Tortilla Flat (1935) deals with the lives of a group of poor Mexican-Americans living in the South West. Of Mice and Men (1937) is about the relationship between two itinerant farm laborers. The Grapes of Wrath (1939) is his most important novel.
His most important essays and articles were written during the Second World War, when he was both a propaganda writer and a war correspondent. In 1962 he was awarded the Nobel Prize for Literature.

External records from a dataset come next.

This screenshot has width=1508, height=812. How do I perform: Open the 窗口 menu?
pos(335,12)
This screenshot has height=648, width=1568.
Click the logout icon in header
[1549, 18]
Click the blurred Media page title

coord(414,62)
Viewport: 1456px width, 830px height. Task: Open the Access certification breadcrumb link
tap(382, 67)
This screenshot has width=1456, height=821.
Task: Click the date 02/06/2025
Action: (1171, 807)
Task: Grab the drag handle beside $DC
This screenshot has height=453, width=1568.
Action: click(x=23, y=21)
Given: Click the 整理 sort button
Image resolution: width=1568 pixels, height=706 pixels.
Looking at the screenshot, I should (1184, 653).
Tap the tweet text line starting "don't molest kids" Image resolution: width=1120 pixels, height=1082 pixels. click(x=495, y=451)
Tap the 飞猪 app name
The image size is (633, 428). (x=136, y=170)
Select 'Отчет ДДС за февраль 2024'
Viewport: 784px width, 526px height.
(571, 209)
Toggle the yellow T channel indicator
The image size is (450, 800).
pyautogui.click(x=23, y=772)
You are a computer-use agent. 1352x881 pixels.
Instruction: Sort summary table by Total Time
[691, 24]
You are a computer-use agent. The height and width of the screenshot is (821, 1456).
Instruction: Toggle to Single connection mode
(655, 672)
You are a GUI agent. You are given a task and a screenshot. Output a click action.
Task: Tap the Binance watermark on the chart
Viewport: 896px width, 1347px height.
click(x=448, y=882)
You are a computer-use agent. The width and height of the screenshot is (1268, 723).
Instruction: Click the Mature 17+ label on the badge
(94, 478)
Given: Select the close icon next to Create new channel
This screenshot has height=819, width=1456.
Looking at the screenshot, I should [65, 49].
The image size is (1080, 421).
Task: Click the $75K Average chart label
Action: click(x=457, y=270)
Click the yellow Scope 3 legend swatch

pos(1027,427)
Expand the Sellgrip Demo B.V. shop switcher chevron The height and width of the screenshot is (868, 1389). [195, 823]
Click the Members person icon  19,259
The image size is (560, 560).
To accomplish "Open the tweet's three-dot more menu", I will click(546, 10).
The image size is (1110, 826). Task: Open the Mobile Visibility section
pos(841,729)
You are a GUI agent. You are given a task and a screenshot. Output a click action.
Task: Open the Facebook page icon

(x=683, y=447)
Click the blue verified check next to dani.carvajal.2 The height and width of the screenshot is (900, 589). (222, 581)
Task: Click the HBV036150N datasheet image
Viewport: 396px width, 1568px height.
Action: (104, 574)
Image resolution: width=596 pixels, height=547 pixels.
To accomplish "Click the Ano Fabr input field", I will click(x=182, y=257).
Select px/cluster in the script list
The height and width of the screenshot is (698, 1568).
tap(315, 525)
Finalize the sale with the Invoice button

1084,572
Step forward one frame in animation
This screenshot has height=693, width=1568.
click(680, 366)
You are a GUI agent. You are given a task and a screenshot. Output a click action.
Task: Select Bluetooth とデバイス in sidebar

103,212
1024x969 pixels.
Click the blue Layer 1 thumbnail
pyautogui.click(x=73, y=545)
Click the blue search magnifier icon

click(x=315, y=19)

Themes and features: In his best novels Steinbeck deals with the way of life of labourers, farmers, outcasts, which is the theme that suits him best. He’s been defined a writer of social realism, as he deals with the life of people previously non-existent in American literature. He uses objective descriptions and dialogue to make his characters alive to the reader, and the language employed in dialogues is always some form of American dialect. Anyway, his prose can also be lyrical and poetical: in these passages the author conveys his personal point of view and tries to involve the reader emotionally. Steinbeck is never “impersonal”: it is clear what and who he stands for, that is the poor and the destitute he transforms in sort of epic heroes.